About this task – Below are records; count the lines that contain "computer" and give only the total.

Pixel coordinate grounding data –
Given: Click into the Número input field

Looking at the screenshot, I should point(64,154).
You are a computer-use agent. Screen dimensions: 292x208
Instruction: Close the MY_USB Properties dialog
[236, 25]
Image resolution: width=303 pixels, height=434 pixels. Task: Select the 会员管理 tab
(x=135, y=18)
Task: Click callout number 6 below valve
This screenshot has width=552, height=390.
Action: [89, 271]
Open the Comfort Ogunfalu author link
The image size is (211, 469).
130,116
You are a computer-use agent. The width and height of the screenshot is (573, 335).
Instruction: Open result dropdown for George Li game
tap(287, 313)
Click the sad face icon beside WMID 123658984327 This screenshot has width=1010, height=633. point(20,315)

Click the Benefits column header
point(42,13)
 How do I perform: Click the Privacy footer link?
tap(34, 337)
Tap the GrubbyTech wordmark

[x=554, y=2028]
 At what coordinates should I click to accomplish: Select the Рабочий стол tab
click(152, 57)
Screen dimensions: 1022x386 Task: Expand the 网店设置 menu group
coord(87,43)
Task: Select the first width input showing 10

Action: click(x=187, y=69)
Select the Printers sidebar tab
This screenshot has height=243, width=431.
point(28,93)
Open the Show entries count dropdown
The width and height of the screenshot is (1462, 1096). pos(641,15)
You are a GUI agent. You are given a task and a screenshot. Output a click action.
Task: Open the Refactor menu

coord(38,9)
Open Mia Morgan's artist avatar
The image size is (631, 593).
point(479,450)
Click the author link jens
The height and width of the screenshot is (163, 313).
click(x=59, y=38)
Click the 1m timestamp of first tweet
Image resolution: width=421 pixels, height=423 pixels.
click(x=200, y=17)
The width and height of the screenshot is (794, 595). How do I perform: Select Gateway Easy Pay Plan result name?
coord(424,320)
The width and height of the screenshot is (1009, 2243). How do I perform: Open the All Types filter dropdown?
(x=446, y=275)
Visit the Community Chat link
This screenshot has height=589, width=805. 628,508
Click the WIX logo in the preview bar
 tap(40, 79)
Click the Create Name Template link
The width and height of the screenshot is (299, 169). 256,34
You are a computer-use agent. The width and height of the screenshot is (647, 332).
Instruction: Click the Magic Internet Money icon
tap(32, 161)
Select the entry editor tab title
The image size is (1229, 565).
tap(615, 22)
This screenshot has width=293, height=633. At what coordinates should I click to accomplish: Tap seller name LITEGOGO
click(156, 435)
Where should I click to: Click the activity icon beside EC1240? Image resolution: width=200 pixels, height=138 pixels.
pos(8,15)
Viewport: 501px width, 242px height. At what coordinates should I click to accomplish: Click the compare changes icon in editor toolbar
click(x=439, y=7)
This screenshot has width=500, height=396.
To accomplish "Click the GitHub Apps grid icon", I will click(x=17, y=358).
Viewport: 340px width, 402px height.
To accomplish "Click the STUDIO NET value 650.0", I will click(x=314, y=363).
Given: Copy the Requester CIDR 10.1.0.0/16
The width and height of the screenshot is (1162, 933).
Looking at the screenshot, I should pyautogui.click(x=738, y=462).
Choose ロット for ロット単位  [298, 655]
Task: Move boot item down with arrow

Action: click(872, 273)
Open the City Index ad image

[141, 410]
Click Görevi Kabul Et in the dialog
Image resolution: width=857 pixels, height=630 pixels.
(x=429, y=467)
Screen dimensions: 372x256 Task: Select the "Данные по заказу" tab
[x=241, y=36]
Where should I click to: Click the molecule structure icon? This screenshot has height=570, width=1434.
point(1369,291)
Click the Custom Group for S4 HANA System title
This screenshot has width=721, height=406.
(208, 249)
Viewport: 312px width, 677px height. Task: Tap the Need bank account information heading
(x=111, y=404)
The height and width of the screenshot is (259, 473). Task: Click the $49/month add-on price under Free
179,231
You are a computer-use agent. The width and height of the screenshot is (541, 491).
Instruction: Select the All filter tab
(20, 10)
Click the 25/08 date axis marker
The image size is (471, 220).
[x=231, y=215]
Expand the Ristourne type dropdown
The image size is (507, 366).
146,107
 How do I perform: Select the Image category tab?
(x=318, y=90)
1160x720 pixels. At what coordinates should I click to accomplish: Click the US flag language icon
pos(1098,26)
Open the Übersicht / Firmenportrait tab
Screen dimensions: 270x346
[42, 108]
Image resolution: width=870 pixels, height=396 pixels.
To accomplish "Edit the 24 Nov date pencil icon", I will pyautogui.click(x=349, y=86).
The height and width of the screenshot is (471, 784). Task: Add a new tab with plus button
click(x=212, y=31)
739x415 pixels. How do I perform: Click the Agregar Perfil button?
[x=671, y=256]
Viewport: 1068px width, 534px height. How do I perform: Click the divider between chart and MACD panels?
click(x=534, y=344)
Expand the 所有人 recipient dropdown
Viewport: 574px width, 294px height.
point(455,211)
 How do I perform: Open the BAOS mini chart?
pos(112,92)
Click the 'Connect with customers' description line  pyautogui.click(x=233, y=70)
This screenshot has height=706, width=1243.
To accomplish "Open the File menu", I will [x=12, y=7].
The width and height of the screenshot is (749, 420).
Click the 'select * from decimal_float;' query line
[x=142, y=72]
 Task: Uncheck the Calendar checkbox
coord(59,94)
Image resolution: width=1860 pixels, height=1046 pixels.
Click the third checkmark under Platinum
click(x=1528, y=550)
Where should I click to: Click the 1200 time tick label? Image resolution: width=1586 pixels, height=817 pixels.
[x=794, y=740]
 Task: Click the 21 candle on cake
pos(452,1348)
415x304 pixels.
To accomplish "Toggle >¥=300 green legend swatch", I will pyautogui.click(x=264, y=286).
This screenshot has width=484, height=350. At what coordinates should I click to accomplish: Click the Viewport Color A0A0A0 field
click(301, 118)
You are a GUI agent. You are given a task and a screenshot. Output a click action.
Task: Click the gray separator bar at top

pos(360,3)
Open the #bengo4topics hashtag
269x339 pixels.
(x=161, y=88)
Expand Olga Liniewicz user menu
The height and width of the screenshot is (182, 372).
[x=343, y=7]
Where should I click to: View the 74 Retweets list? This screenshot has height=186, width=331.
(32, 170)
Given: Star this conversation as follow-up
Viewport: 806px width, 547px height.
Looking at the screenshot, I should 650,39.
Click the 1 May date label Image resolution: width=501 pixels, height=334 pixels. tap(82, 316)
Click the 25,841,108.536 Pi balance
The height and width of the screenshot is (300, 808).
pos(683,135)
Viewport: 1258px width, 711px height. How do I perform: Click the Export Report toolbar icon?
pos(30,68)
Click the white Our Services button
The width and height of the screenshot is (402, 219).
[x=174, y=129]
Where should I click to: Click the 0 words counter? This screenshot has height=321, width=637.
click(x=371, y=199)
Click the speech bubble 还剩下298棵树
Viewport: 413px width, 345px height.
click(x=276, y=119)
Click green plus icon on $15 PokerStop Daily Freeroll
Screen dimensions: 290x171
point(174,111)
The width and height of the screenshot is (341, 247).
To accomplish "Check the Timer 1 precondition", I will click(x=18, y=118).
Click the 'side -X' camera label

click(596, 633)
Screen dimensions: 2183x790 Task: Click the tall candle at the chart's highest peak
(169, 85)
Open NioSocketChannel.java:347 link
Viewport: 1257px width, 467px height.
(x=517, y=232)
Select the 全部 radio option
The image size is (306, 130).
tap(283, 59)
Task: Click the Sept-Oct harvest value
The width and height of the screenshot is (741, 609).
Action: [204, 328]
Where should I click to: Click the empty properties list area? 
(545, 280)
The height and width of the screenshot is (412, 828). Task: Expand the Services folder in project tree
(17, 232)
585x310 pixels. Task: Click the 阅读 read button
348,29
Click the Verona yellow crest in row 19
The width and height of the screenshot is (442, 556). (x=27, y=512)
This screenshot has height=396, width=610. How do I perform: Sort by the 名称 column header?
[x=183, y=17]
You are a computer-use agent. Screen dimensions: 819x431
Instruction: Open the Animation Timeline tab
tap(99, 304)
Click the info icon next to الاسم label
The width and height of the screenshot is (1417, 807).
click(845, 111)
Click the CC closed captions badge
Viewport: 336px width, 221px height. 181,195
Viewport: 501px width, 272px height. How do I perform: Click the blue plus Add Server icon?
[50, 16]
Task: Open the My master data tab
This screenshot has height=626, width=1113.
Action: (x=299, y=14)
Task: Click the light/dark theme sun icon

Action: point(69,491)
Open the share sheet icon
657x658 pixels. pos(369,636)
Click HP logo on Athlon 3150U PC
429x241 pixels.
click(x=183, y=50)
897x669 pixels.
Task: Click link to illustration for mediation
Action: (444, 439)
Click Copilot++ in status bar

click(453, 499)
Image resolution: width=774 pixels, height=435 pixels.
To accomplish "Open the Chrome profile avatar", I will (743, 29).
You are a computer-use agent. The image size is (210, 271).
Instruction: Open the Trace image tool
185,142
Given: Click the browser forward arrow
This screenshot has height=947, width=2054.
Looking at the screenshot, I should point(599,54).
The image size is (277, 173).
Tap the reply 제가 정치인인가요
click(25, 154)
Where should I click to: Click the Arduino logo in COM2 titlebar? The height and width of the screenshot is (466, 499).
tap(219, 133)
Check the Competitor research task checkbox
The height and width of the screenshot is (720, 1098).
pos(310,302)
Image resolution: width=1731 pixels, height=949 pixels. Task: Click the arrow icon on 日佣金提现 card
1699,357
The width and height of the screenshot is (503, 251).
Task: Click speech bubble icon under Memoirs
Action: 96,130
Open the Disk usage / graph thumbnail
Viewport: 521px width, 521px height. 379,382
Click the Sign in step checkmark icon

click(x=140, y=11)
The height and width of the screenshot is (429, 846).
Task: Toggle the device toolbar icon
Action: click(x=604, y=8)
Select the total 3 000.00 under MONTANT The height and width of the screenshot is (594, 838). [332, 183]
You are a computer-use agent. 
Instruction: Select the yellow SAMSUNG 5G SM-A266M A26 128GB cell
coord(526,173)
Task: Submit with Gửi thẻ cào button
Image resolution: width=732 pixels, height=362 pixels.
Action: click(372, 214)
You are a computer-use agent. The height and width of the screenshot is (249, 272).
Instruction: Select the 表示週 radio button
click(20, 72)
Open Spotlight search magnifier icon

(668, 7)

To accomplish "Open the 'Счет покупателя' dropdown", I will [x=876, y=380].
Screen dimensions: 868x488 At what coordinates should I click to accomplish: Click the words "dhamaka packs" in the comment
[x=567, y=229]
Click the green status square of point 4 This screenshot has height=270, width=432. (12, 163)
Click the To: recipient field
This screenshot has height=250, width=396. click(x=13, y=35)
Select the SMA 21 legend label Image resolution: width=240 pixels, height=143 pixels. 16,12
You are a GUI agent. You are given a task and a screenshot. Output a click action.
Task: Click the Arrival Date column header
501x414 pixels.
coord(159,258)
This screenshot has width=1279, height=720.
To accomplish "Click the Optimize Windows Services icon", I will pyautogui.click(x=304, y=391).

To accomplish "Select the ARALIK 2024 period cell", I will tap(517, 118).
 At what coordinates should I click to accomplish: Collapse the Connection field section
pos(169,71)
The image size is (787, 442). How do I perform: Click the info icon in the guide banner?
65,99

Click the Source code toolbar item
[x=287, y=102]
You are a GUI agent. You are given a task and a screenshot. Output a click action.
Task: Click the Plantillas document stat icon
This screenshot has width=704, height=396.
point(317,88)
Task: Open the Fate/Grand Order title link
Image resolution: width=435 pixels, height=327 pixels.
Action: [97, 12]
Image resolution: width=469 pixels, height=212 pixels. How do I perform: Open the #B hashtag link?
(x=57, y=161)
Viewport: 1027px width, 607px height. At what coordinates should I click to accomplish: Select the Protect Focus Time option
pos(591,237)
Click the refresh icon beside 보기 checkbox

Solution for this exercise – 8